Copy out, unchanged, every line of the records starting with the line that contains "Task: Click the 37分 health score ring" and continuing through the end of the records. Leave the pictures out.

======== Records supplied ========

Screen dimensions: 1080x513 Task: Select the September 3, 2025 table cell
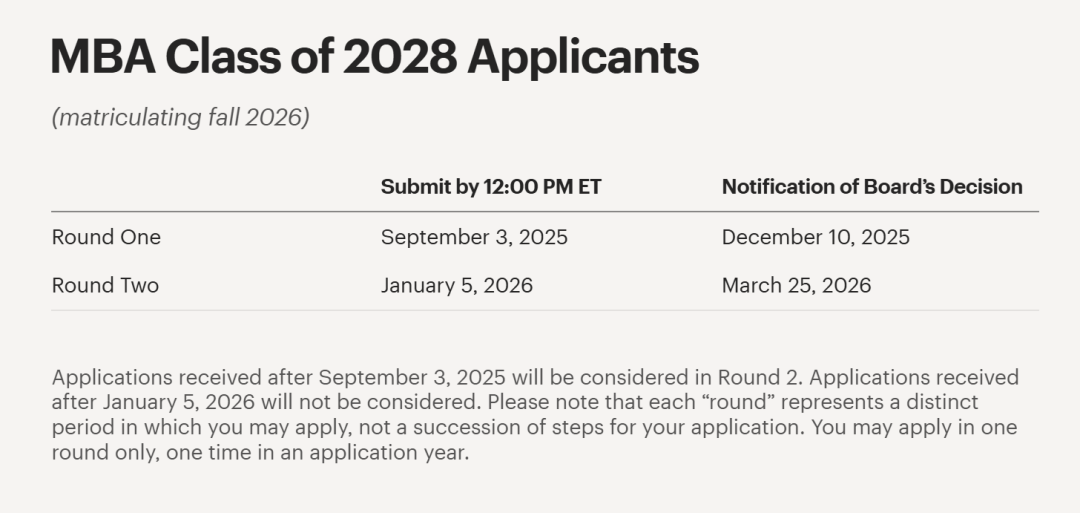pyautogui.click(x=474, y=237)
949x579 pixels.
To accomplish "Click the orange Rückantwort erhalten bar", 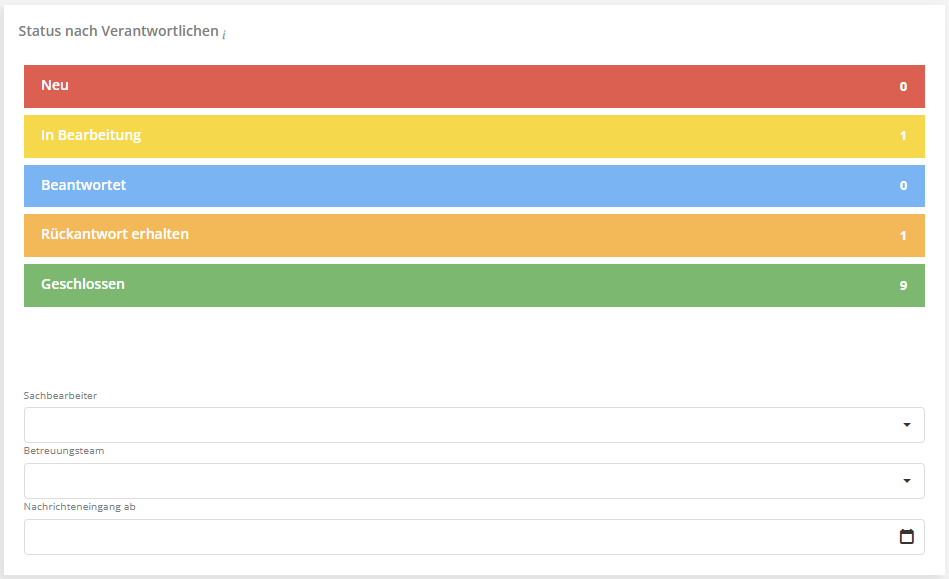I will pyautogui.click(x=474, y=236).
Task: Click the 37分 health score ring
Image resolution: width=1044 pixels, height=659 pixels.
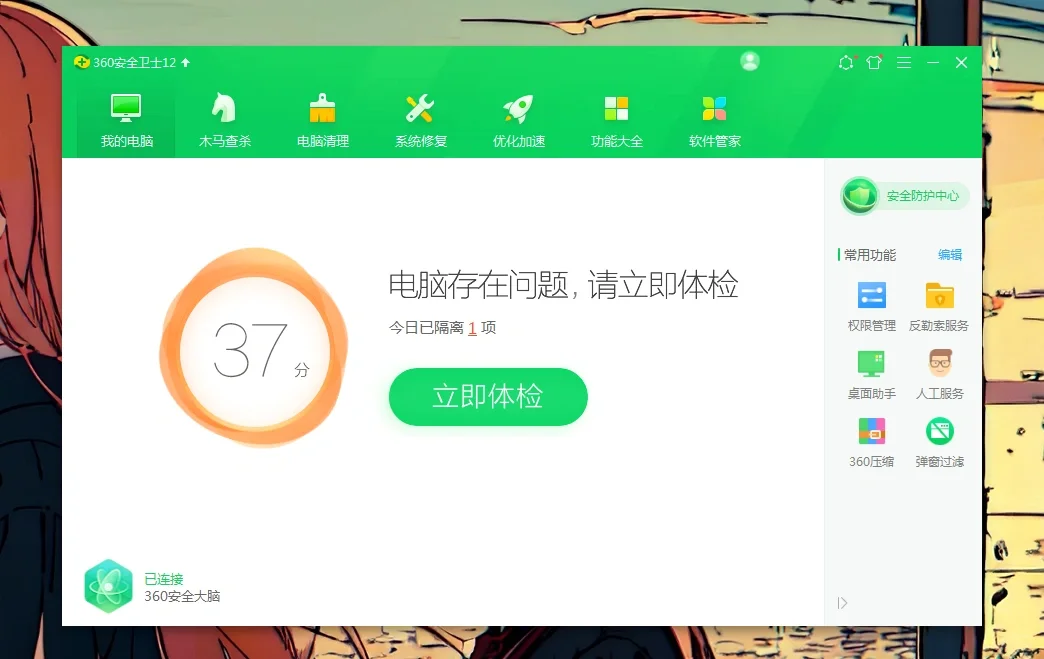Action: coord(253,345)
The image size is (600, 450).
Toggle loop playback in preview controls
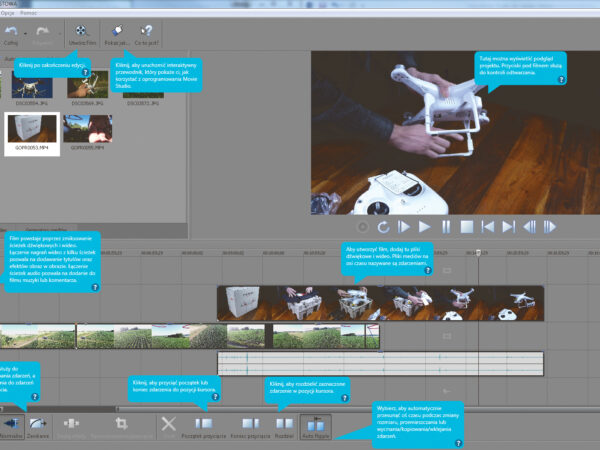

========

» **Task output**
Task: Click the 37分 health score ring
Image resolution: width=1044 pixels, height=659 pixels.
Action: coord(253,345)
The image size is (600, 450).
Toggle loop playback in preview controls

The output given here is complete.